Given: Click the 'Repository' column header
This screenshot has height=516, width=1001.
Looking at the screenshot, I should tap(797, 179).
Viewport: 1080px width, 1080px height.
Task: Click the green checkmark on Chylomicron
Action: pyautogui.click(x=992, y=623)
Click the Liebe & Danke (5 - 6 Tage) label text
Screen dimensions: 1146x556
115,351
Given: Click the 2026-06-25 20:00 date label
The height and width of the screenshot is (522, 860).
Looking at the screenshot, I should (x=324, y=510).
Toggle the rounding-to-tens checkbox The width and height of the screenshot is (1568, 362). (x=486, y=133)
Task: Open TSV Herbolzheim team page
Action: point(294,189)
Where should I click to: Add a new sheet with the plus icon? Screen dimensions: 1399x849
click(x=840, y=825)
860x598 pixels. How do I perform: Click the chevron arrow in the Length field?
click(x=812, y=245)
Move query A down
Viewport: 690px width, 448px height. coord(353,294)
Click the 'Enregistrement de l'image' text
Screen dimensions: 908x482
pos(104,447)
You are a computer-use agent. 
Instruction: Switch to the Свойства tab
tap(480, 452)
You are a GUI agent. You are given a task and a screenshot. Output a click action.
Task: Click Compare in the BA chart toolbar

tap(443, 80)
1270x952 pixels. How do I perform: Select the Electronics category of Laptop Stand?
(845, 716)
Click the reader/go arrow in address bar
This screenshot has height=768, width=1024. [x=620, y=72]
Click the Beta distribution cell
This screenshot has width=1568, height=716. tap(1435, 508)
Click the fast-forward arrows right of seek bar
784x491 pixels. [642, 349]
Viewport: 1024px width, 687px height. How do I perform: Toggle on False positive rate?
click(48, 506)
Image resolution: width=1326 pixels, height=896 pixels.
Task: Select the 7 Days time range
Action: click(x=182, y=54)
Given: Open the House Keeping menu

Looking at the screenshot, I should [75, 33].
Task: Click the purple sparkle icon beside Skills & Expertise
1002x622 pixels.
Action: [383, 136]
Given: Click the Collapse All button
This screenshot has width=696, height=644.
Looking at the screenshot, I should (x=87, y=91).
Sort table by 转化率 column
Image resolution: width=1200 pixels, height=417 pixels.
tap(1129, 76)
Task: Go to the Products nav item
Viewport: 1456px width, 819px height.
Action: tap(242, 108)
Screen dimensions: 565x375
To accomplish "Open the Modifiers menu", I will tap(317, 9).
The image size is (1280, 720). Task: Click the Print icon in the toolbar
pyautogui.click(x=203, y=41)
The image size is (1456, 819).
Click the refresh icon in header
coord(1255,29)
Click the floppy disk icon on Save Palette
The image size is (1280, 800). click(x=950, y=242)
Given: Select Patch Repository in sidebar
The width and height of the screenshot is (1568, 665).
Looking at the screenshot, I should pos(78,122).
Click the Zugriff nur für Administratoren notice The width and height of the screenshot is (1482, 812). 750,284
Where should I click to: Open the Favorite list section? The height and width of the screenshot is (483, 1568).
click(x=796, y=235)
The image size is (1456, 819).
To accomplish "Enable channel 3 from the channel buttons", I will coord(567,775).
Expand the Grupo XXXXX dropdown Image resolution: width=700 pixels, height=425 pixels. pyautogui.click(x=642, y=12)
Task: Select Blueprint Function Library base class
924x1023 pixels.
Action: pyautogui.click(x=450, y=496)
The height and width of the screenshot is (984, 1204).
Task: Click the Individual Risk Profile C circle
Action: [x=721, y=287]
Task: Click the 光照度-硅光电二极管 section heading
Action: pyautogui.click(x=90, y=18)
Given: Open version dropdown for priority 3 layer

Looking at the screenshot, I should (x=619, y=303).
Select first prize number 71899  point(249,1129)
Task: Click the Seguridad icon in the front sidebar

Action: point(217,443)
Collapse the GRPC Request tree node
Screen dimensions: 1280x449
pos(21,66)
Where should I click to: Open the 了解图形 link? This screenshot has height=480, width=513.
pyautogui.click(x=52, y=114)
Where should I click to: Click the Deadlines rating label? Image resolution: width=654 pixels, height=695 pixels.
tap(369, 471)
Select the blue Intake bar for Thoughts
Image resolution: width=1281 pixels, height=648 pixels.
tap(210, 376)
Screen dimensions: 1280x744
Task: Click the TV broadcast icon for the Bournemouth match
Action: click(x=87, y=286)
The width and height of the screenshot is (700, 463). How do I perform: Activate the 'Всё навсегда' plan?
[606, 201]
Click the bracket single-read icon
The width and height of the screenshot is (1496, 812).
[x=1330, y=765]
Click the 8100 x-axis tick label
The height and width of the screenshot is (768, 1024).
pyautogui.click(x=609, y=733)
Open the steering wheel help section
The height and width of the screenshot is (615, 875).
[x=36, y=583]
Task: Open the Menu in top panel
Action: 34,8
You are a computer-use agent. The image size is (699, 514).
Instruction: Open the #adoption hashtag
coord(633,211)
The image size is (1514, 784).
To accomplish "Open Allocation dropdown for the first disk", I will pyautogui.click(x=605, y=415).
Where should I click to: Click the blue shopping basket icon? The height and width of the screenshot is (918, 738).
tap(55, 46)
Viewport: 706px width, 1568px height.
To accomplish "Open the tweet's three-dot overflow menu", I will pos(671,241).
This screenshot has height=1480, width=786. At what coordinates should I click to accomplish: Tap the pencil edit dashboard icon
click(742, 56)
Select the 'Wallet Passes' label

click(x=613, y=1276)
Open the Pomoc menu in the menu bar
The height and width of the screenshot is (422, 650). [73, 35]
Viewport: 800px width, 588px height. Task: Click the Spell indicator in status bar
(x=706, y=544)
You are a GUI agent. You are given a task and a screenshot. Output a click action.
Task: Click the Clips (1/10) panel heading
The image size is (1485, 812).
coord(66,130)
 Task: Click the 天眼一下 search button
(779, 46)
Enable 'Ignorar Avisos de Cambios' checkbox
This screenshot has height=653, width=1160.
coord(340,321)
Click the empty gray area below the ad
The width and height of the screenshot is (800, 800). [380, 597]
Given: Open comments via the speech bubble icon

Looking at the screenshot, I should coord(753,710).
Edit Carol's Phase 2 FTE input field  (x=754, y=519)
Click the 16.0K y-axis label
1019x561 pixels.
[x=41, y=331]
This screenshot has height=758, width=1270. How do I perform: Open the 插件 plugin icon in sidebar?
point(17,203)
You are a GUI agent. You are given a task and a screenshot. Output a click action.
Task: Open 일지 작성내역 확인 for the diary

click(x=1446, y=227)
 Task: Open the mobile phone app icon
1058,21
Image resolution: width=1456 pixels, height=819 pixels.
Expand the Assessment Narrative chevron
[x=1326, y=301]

--

**СУТЬ ЗАДАНИЯ:** Можете переписать все записи выше слово в слово, ничего не меняя?

**ИТОГОВЫЙ РЕЗУЛЬТАТ:**
Given: Click the 'Repository' column header
This screenshot has height=516, width=1001.
Looking at the screenshot, I should tap(797, 179).
Viewport: 1080px width, 1080px height.
Task: Click the green checkmark on Chylomicron
Action: pyautogui.click(x=992, y=623)
Click the Liebe & Danke (5 - 6 Tage) label text
Screen dimensions: 1146x556
115,351
Given: Click the 2026-06-25 20:00 date label
The height and width of the screenshot is (522, 860).
Looking at the screenshot, I should (x=324, y=510).
Toggle the rounding-to-tens checkbox The width and height of the screenshot is (1568, 362). (x=486, y=133)
Task: Open TSV Herbolzheim team page
Action: point(294,189)
Where should I click to: Add a new sheet with the plus icon? Screen dimensions: 1399x849
click(x=840, y=825)
860x598 pixels. How do I perform: Click the chevron arrow in the Length field?
click(x=812, y=245)
Move query A down
Viewport: 690px width, 448px height. coord(353,294)
Click the 'Enregistrement de l'image' text
Screen dimensions: 908x482
pos(104,447)
You are a computer-use agent. 
Instruction: Switch to the Свойства tab
tap(480, 452)
You are a GUI agent. You are given a task and a screenshot. Output a click action.
Task: Click Compare in the BA chart toolbar

tap(443, 80)
1270x952 pixels. How do I perform: Select the Electronics category of Laptop Stand?
(845, 716)
Click the reader/go arrow in address bar
This screenshot has height=768, width=1024. [x=620, y=72]
Click the Beta distribution cell
This screenshot has width=1568, height=716. tap(1435, 508)
Click the fast-forward arrows right of seek bar
784x491 pixels. [642, 349]
Viewport: 1024px width, 687px height. How do I perform: Toggle on False positive rate?
click(48, 506)
Image resolution: width=1326 pixels, height=896 pixels.
Task: Select the 7 Days time range
Action: click(x=182, y=54)
Given: Open the House Keeping menu

Looking at the screenshot, I should [75, 33].
Task: Click the purple sparkle icon beside Skills & Expertise
1002x622 pixels.
Action: [383, 136]
Given: Click the Collapse All button
This screenshot has width=696, height=644.
Looking at the screenshot, I should (x=87, y=91).
Sort table by 转化率 column
Image resolution: width=1200 pixels, height=417 pixels.
tap(1129, 76)
Task: Go to the Products nav item
Viewport: 1456px width, 819px height.
Action: tap(242, 108)
Screen dimensions: 565x375
To accomplish "Open the Modifiers menu", I will tap(317, 9).
The image size is (1280, 720). Task: Click the Print icon in the toolbar
pyautogui.click(x=203, y=41)
The image size is (1456, 819).
Click the refresh icon in header
coord(1255,29)
Click the floppy disk icon on Save Palette
The image size is (1280, 800). click(x=950, y=242)
Given: Select Patch Repository in sidebar
The width and height of the screenshot is (1568, 665).
Looking at the screenshot, I should pos(78,122).
Click the Zugriff nur für Administratoren notice The width and height of the screenshot is (1482, 812). 750,284
Where should I click to: Open the Favorite list section? The height and width of the screenshot is (483, 1568).
click(x=796, y=235)
The image size is (1456, 819).
To accomplish "Enable channel 3 from the channel buttons", I will coord(567,775).
Expand the Grupo XXXXX dropdown Image resolution: width=700 pixels, height=425 pixels. pyautogui.click(x=642, y=12)
Task: Select Blueprint Function Library base class
924x1023 pixels.
Action: pyautogui.click(x=450, y=496)
The height and width of the screenshot is (984, 1204).
Task: Click the Individual Risk Profile C circle
Action: [x=721, y=287]
Task: Click the 光照度-硅光电二极管 section heading
Action: pyautogui.click(x=90, y=18)
Given: Open version dropdown for priority 3 layer

Looking at the screenshot, I should (x=619, y=303).
Select first prize number 71899  point(249,1129)
Task: Click the Seguridad icon in the front sidebar

Action: point(217,443)
Collapse the GRPC Request tree node
Screen dimensions: 1280x449
pos(21,66)
Where should I click to: Open the 了解图形 link? This screenshot has height=480, width=513.
pyautogui.click(x=52, y=114)
Where should I click to: Click the Deadlines rating label? Image resolution: width=654 pixels, height=695 pixels.
tap(369, 471)
Select the blue Intake bar for Thoughts
Image resolution: width=1281 pixels, height=648 pixels.
tap(210, 376)
Screen dimensions: 1280x744
Task: Click the TV broadcast icon for the Bournemouth match
Action: click(x=87, y=286)
The width and height of the screenshot is (700, 463). How do I perform: Activate the 'Всё навсегда' plan?
[606, 201]
Click the bracket single-read icon
The width and height of the screenshot is (1496, 812).
[x=1330, y=765]
Click the 8100 x-axis tick label
The height and width of the screenshot is (768, 1024).
pyautogui.click(x=609, y=733)
Open the steering wheel help section
The height and width of the screenshot is (615, 875).
[x=36, y=583]
Task: Open the Menu in top panel
Action: 34,8
You are a computer-use agent. The image size is (699, 514).
Instruction: Open the #adoption hashtag
coord(633,211)
The image size is (1514, 784).
To accomplish "Open Allocation dropdown for the first disk", I will pyautogui.click(x=605, y=415).
Where should I click to: Click the blue shopping basket icon? The height and width of the screenshot is (918, 738).
tap(55, 46)
Viewport: 706px width, 1568px height.
To accomplish "Open the tweet's three-dot overflow menu", I will pos(671,241).
This screenshot has height=1480, width=786. At what coordinates should I click to accomplish: Tap the pencil edit dashboard icon
click(742, 56)
Select the 'Wallet Passes' label

click(x=613, y=1276)
Open the Pomoc menu in the menu bar
The height and width of the screenshot is (422, 650). [73, 35]
Viewport: 800px width, 588px height. Task: Click the Spell indicator in status bar
(x=706, y=544)
You are a GUI agent. You are given a task and a screenshot. Output a click action.
Task: Click the Clips (1/10) panel heading
The image size is (1485, 812).
coord(66,130)
 Task: Click the 天眼一下 search button
(779, 46)
Enable 'Ignorar Avisos de Cambios' checkbox
This screenshot has height=653, width=1160.
coord(340,321)
Click the empty gray area below the ad
The width and height of the screenshot is (800, 800). [380, 597]
Given: Open comments via the speech bubble icon

Looking at the screenshot, I should coord(753,710).
Edit Carol's Phase 2 FTE input field  (x=754, y=519)
Click the 16.0K y-axis label
1019x561 pixels.
[x=41, y=331]
This screenshot has height=758, width=1270. How do I perform: Open the 插件 plugin icon in sidebar?
point(17,203)
You are a GUI agent. You are given a task and a screenshot. Output a click action.
Task: Open 일지 작성내역 확인 for the diary

click(x=1446, y=227)
 Task: Open the mobile phone app icon
1058,21
Image resolution: width=1456 pixels, height=819 pixels.
Expand the Assessment Narrative chevron
[x=1326, y=301]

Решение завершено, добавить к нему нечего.